[Start of section]

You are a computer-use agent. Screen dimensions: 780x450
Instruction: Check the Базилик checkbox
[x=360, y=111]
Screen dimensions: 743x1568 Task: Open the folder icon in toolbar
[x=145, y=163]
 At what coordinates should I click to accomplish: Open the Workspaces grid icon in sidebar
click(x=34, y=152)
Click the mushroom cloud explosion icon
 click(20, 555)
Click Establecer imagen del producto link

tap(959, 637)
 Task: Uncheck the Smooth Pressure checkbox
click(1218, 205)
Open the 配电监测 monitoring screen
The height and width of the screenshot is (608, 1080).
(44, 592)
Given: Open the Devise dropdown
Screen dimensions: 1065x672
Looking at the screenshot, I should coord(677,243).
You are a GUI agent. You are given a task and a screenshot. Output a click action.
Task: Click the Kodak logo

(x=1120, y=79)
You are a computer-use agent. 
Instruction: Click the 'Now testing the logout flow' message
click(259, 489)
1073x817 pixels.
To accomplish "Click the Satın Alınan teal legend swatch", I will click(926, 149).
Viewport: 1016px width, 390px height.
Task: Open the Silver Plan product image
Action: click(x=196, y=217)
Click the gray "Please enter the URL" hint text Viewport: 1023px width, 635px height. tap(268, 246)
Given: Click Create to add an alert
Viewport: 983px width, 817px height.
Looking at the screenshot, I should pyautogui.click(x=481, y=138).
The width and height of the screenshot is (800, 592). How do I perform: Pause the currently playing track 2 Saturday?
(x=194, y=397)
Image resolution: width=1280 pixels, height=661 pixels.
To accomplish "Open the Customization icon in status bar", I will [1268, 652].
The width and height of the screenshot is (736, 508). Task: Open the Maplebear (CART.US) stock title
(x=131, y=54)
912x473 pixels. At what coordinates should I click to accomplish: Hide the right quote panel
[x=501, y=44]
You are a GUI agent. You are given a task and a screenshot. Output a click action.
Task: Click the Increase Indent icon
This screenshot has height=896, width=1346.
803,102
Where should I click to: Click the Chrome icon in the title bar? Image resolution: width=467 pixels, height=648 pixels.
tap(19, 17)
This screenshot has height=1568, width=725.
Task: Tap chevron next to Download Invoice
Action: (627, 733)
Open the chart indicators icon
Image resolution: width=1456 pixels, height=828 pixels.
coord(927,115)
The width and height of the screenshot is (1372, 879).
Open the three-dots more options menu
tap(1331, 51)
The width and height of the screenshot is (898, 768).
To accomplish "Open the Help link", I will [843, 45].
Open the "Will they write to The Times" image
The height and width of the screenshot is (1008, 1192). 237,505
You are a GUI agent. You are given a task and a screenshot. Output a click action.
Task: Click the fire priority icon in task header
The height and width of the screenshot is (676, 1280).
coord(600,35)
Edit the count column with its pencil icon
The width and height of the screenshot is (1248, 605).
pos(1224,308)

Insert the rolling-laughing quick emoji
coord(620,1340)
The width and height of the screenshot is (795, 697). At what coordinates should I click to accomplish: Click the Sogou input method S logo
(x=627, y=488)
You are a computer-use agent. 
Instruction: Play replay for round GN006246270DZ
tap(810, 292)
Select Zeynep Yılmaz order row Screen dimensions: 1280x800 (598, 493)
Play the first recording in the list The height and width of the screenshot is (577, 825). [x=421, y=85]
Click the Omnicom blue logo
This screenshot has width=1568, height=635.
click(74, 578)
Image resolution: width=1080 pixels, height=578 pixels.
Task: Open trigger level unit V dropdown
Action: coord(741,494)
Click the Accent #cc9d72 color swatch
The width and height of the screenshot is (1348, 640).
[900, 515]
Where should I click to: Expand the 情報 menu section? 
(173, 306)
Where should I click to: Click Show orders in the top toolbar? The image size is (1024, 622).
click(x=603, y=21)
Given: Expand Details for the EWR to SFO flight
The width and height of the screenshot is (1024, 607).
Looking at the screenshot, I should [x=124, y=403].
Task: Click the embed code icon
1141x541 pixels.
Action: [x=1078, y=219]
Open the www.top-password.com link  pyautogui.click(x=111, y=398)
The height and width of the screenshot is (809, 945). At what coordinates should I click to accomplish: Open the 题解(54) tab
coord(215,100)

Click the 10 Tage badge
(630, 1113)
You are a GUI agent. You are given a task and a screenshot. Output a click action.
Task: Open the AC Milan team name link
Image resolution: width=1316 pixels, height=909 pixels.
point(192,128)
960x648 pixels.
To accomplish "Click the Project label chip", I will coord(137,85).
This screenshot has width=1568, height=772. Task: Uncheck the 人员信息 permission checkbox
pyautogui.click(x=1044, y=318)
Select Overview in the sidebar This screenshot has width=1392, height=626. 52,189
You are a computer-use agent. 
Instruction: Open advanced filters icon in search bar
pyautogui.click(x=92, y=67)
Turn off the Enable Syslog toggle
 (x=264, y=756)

[End of section]

INSTRUCTIONS FOR THE TASK |
Every entry above should be retyped exactly as shown.

WRITTEN SOLUTION |
You are a computer-use agent. Screen dimensions: 780x450
Instruction: Check the Базилик checkbox
[x=360, y=111]
Screen dimensions: 743x1568 Task: Open the folder icon in toolbar
[x=145, y=163]
 At what coordinates should I click to accomplish: Open the Workspaces grid icon in sidebar
click(x=34, y=152)
Click the mushroom cloud explosion icon
 click(20, 555)
Click Establecer imagen del producto link

tap(959, 637)
 Task: Uncheck the Smooth Pressure checkbox
click(1218, 205)
Open the 配电监测 monitoring screen
The height and width of the screenshot is (608, 1080).
(44, 592)
Given: Open the Devise dropdown
Screen dimensions: 1065x672
Looking at the screenshot, I should coord(677,243).
You are a GUI agent. You are given a task and a screenshot. Output a click action.
Task: Click the Kodak logo

(x=1120, y=79)
You are a computer-use agent. 
Instruction: Click the 'Now testing the logout flow' message
click(259, 489)
1073x817 pixels.
To accomplish "Click the Satın Alınan teal legend swatch", I will click(926, 149).
Viewport: 1016px width, 390px height.
Task: Open the Silver Plan product image
Action: click(x=196, y=217)
Click the gray "Please enter the URL" hint text Viewport: 1023px width, 635px height. tap(268, 246)
Given: Click Create to add an alert
Viewport: 983px width, 817px height.
Looking at the screenshot, I should pyautogui.click(x=481, y=138).
The width and height of the screenshot is (800, 592). How do I perform: Pause the currently playing track 2 Saturday?
(x=194, y=397)
Image resolution: width=1280 pixels, height=661 pixels.
To accomplish "Open the Customization icon in status bar", I will [1268, 652].
The width and height of the screenshot is (736, 508). Task: Open the Maplebear (CART.US) stock title
(x=131, y=54)
912x473 pixels. At what coordinates should I click to accomplish: Hide the right quote panel
[x=501, y=44]
You are a GUI agent. You are given a task and a screenshot. Output a click action.
Task: Click the Increase Indent icon
This screenshot has height=896, width=1346.
803,102
Where should I click to: Click the Chrome icon in the title bar? Image resolution: width=467 pixels, height=648 pixels.
tap(19, 17)
This screenshot has height=1568, width=725.
Task: Tap chevron next to Download Invoice
Action: (627, 733)
Open the chart indicators icon
Image resolution: width=1456 pixels, height=828 pixels.
coord(927,115)
The width and height of the screenshot is (1372, 879).
Open the three-dots more options menu
tap(1331, 51)
The width and height of the screenshot is (898, 768).
To accomplish "Open the Help link", I will [843, 45].
Open the "Will they write to The Times" image
The height and width of the screenshot is (1008, 1192). 237,505
You are a GUI agent. You are given a task and a screenshot. Output a click action.
Task: Click the fire priority icon in task header
The height and width of the screenshot is (676, 1280).
coord(600,35)
Edit the count column with its pencil icon
The width and height of the screenshot is (1248, 605).
pos(1224,308)

Insert the rolling-laughing quick emoji
coord(620,1340)
The width and height of the screenshot is (795, 697). At what coordinates should I click to accomplish: Click the Sogou input method S logo
(x=627, y=488)
You are a computer-use agent. 
Instruction: Play replay for round GN006246270DZ
tap(810, 292)
Select Zeynep Yılmaz order row Screen dimensions: 1280x800 (598, 493)
Play the first recording in the list The height and width of the screenshot is (577, 825). [x=421, y=85]
Click the Omnicom blue logo
This screenshot has width=1568, height=635.
click(74, 578)
Image resolution: width=1080 pixels, height=578 pixels.
Task: Open trigger level unit V dropdown
Action: coord(741,494)
Click the Accent #cc9d72 color swatch
The width and height of the screenshot is (1348, 640).
[900, 515]
Where should I click to: Expand the 情報 menu section? 
(173, 306)
Where should I click to: Click Show orders in the top toolbar? The image size is (1024, 622).
click(x=603, y=21)
Given: Expand Details for the EWR to SFO flight
The width and height of the screenshot is (1024, 607).
Looking at the screenshot, I should [x=124, y=403].
Task: Click the embed code icon
1141x541 pixels.
Action: [x=1078, y=219]
Open the www.top-password.com link  pyautogui.click(x=111, y=398)
The height and width of the screenshot is (809, 945). At what coordinates should I click to accomplish: Open the 题解(54) tab
coord(215,100)

Click the 10 Tage badge
(630, 1113)
You are a GUI agent. You are given a task and a screenshot. Output a click action.
Task: Open the AC Milan team name link
Image resolution: width=1316 pixels, height=909 pixels.
point(192,128)
960x648 pixels.
To accomplish "Click the Project label chip", I will coord(137,85).
This screenshot has width=1568, height=772. Task: Uncheck the 人员信息 permission checkbox
pyautogui.click(x=1044, y=318)
Select Overview in the sidebar This screenshot has width=1392, height=626. 52,189
You are a computer-use agent. 
Instruction: Open advanced filters icon in search bar
pyautogui.click(x=92, y=67)
Turn off the Enable Syslog toggle
 (x=264, y=756)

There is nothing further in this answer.